James and the Giant Peach
Date: February 27 - March 1, 2020
Location: Edith Mortenson Center Theatre
Ticket Info: Adults $15 | Seniors (65+) $10 | Free for students K-12 and those with an Augustana IDPurchase Tickets
The Augustana Performing and Visual Arts will present "James and the Giant Peach," on Feb. 27-March 1 in the Edith Mortenson Center Theatre.
Showtimes are 7:30 p.m. Thursday-Saturday, Feb. 27-29, and at 2:30 p.m. Saturday-Sunday, Feb. 29-March 1.
Roald Dahl's fantastic tale of a boy, his insect friends and their amazing journey across the ocean on a giant piece of fruit.
Tickets for the event are $15 for adults, $10 for Seniors (65+) and free for students K-12 and those with an Augustana ID — and are available at augietickets.com.
About James and the Giant Peach
James Henry Trotter lives with his two horrid aunts, Spiker and Sponge.

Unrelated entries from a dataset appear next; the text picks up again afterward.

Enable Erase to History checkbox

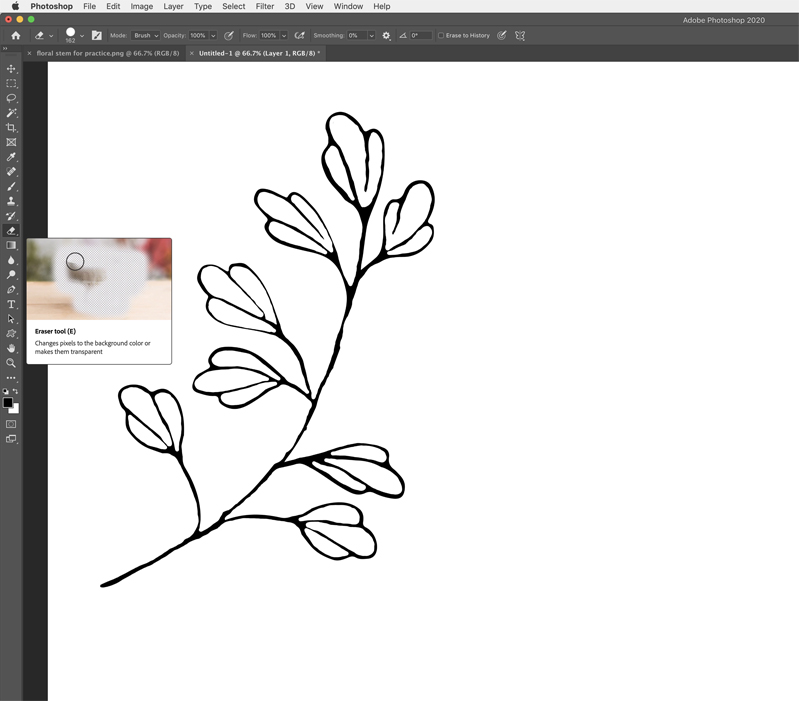tap(441, 36)
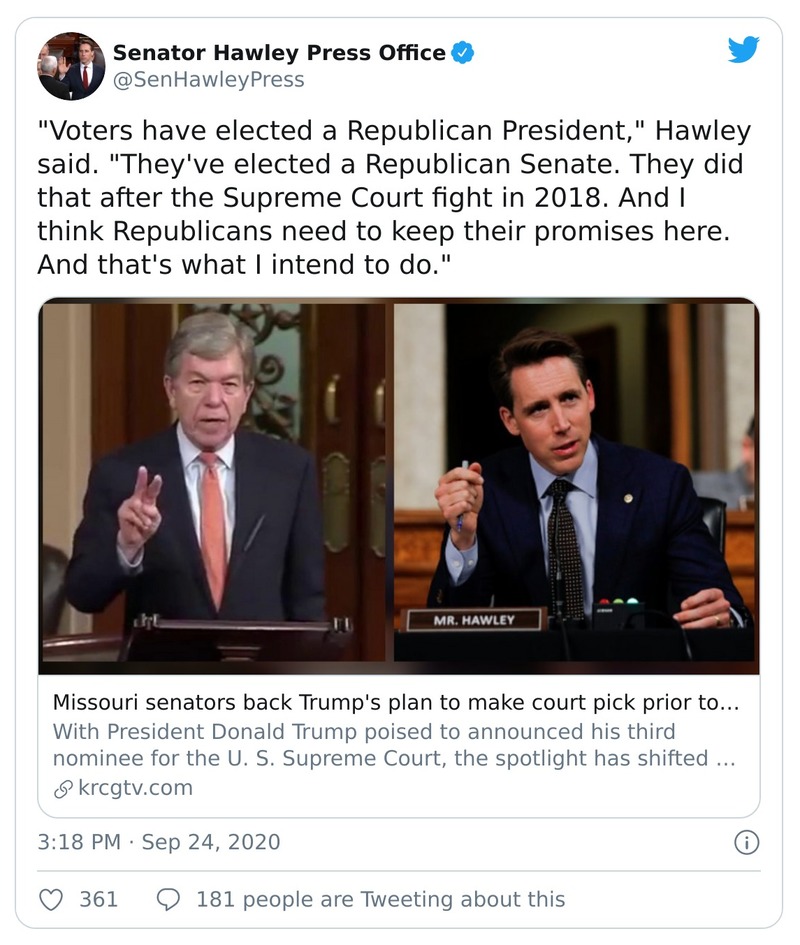
Task: Click the Sep 24, 2020 date
Action: [x=211, y=843]
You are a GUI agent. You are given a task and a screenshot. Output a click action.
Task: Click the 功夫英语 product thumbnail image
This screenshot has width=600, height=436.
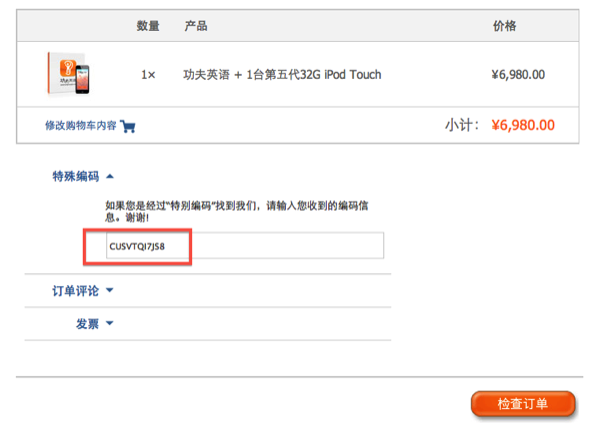(x=69, y=73)
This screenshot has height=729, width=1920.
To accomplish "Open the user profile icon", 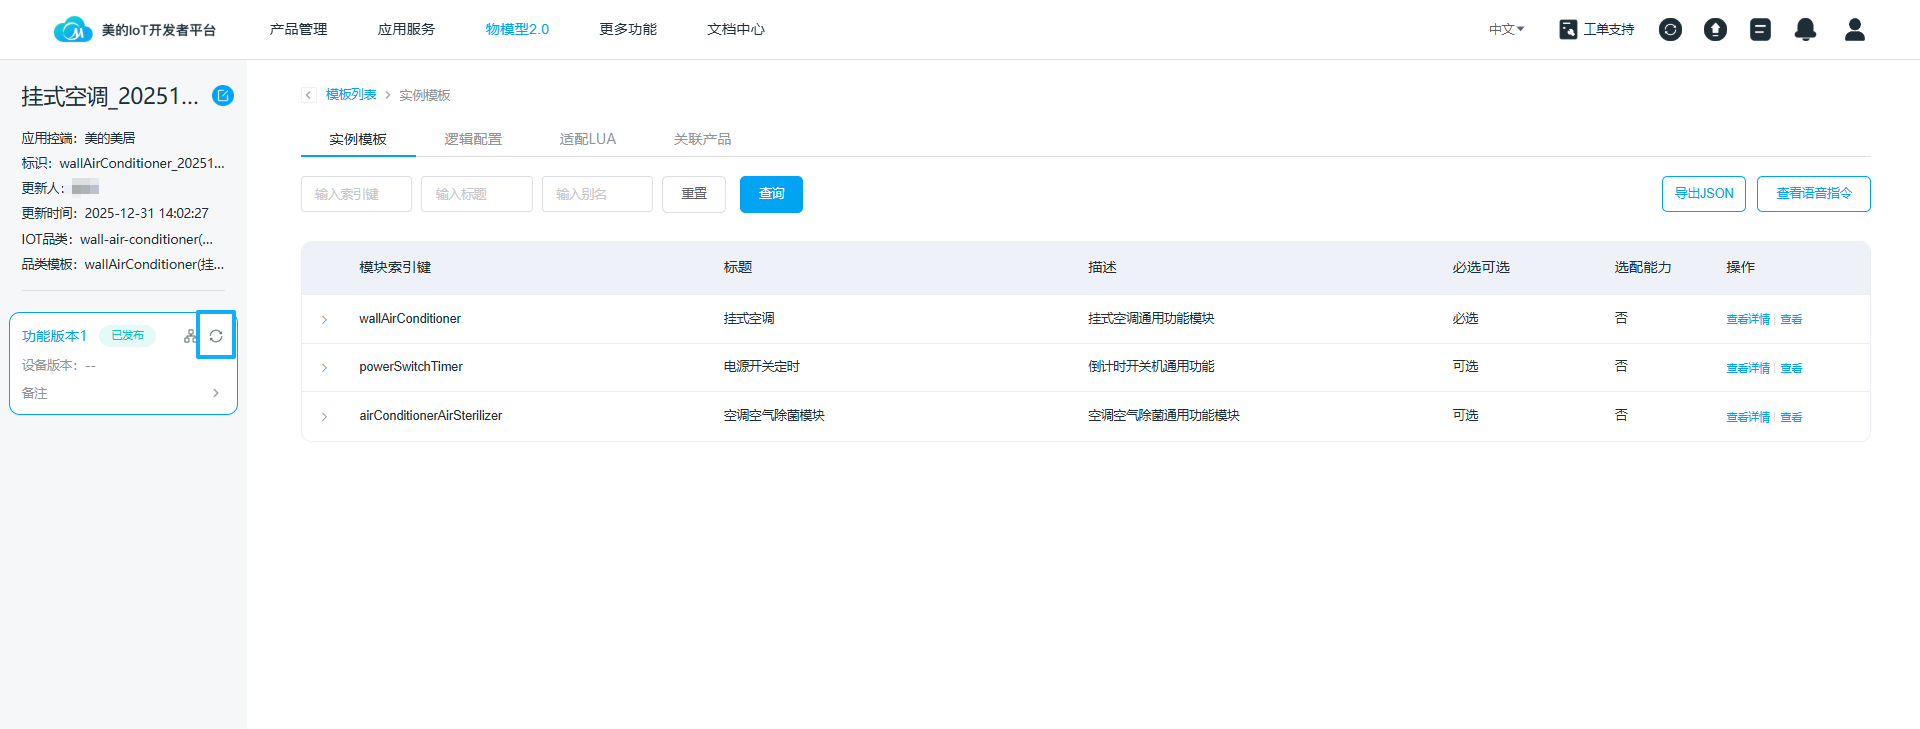I will pos(1854,30).
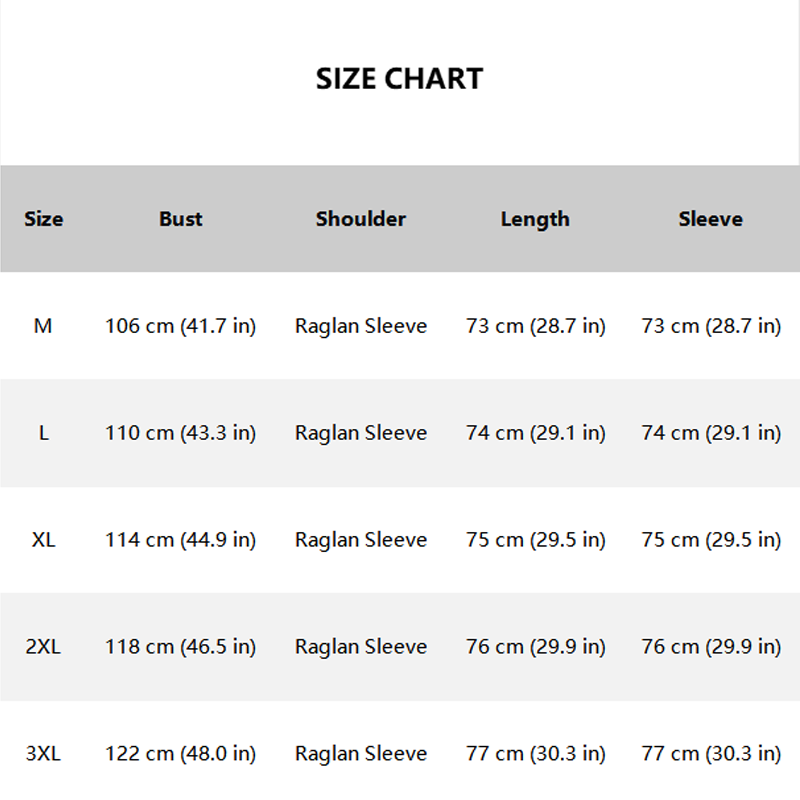
Task: Click the 2XL size row label
Action: tap(43, 647)
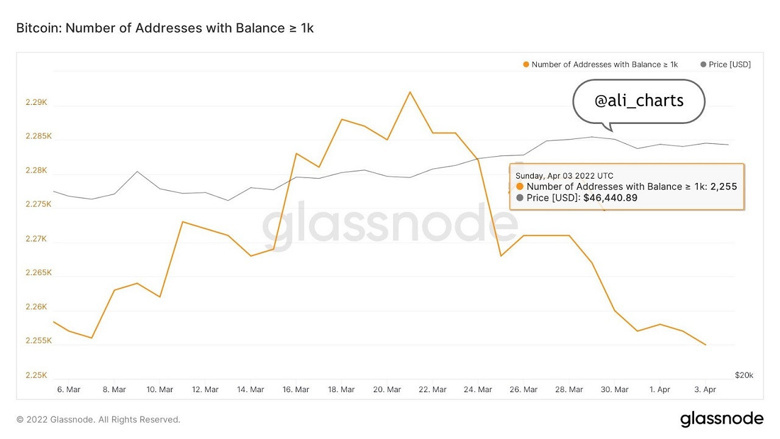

He hasn't got a single friend in the whole wide world. That is not, until he meets the Old Green Grasshopper and the rest of the insects aboard a giant, magical peach!
"James and the Giant Peach" was Roald Dahl's first classic novel for children. Although "The Gremlins" is sometimes referred to as an earlier example of his writing for children, "James" was Roald's first conscious attempt to write for a younger audience after several years of writing primarily adult short stories. Roald started writing it in 1959 after encouragement from his agent, Sheila St Lawrence.
In the orchard at Roald's home in the Buckinghamshire countryside, there was a cherry tree. Seeing this tree made him wonder: what if, one day, one of those cherries just kept on and on growing bigger and bigger? From giant cherries Roald also considered ever-increasing pears and even apples, but eventually settled on a giant peach as the method for James's magical journey. The book is dedicated to his two eldest daughters, Olivia and Tessa. It was first published in 1961 to glowing reviews and marked the beginning of his prolific career as a children's author.
"James and the Giant Peach" is still a favourite more than 50 years later. In 1996, an animated film version featuring the voices of Simon Callow, Richard Dreyfuss, Joanna Lumley, Miriam Margolyes, Pete Postlethwaite and Susan Sarandon was released, while David Wood's theatrical adaptation remains popular, playing across the UK.